You know what they say: A 3D printer is a conservationist’s best friend.
Or at least, according to an American biotech firm that is using 3D printing technology to produce synthetic horns and curb rhino poaching.
Pembient, who recently graduated from a startup accelerator program in San Francisco, are planning to flood the Chinese market with fakes in a bid to bring down the price of bonafide rhino horns and push poachers out of the business.
The horns look almost identical to those of actual rhinos and contain rhino DNA. But the key ingredient is keratin, cited as the main reason for rhino horn demand in China, where some people believe that the gelatinous hair has medicinal properties.
Pembient CEO Matthew Markus said that his company will force poachers out of the market by selling the fakes at a fraction of the price of real horns.
“We can produce a rhinoceros horn product that is actually more pure than what you can get from a wild animal,” Mr Markus told the digital journal.
“Demand reduction is important, but hard to do, especially when you’re tackling so many things,” Mr Markus added to the Fast Company.
Conservation groups haven’t reacted all that well to the news, saying that producing fakes might just increase knowledge of and demand for the real thing.

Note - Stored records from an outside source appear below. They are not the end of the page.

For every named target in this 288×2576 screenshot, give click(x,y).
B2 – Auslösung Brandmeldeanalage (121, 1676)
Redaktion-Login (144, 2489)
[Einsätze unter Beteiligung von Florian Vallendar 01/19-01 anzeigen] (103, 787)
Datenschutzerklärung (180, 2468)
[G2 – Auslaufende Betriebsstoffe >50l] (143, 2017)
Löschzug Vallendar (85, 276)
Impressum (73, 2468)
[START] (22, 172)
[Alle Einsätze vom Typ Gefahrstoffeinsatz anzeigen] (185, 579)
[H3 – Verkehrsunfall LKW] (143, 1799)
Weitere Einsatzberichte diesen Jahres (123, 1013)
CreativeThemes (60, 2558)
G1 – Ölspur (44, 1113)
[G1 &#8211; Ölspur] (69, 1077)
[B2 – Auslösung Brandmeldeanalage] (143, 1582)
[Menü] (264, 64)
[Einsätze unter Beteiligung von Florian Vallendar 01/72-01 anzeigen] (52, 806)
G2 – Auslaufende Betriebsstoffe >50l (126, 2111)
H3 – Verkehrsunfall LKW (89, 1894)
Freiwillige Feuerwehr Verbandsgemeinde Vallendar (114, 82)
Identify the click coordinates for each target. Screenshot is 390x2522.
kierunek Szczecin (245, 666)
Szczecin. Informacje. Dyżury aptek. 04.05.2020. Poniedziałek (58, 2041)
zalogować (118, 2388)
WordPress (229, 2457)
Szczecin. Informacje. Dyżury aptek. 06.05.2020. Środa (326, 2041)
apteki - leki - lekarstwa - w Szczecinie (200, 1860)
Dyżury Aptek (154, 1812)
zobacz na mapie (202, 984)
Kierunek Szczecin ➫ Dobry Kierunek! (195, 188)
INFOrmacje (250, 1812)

Susie Ellis, executive director of International Rhino Foundation, told Quartz: “Selling synthetic horn does not reduce the demand for rhino horn [and] could increase the demand for ‘the real thing’.
“Questions arise as to how law enforcement authorities will be able to detect the difference between synthetic and real horn, especially if they are sold as powder or in manufactured products.”
If they manage to overcome their critics, Pembient are also planning to release a beer brewed with the synthetic horns. May we suggest the name: ‘Horny Brew’?